The European Commission is suing Slovakia for not allowing judicial appeal against a decision to refuse, annul or revoke a visa.
Currently, the national legislation only provides for the possibility of an appeal before non-judicial administrative authorities.
On the basis of the 2009 Visa Code Regulation and the EU Charter of Fundamental Rights, visa applicants have the right to non-arbitrary treatment of their visa application which must be protected by a judicial appeal procedure.
The replies given by Slovakia to the letter of formal notice in 2013 and the reasoned opinions in 2015 and 2018 do not address the concerns raised by the EC.
“The Commission has, therefore, decided to refer Slovakia to the Court of Justice of the EU,” it informed in a press release.
What is the regulation about?
The Visa Code Regulation from 2009 sets out the procedures and conditions for issuing visas for short stays and airport transit. It obliges the member states to provide for a right of appeal against a visa refusal, annulment or revocation.

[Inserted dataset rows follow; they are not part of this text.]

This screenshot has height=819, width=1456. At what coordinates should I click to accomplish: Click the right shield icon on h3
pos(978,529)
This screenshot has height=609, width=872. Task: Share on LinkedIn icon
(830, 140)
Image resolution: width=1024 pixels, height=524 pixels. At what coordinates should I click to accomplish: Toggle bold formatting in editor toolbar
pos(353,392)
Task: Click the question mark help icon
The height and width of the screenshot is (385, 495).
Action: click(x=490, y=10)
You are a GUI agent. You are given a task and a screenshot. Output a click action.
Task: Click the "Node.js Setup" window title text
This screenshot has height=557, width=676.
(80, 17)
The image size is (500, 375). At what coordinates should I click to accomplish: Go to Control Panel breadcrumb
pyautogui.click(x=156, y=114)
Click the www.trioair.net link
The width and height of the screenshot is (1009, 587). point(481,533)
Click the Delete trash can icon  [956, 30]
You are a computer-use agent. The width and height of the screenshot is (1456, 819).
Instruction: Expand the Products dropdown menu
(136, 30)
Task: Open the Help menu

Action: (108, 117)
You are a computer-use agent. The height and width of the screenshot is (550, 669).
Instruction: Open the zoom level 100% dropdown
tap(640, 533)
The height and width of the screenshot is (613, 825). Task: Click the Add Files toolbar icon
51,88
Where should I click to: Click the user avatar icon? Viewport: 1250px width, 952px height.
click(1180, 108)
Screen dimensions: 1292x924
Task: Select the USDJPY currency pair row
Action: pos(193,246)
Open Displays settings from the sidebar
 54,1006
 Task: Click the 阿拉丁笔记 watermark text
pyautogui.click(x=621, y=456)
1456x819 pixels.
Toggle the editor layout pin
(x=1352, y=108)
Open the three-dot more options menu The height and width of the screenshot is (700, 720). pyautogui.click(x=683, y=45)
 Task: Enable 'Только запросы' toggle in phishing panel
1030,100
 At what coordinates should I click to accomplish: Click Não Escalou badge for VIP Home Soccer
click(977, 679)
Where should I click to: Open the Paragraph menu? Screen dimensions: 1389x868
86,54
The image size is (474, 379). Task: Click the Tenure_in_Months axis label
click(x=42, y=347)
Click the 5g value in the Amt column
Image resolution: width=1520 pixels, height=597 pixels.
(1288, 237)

In addition, the EU Treaty obliges Member States to provide sufficient remedies to ensure an effective legal protection in the fields covered by EU law, and the EU Charter of Fundamental Rights grants individuals the right to an effective remedy before a tribunal, when rights and freedoms under Union law are violated.
The EC initiated the infringement procedure by sending a letter of formal notice to the Slovak authorities in February 2013. This was followed by an additional letter of formal notice in October 2013, a reasoned opinion in October 2014 and an additional reasoned opinion in February 2015, the press release reads.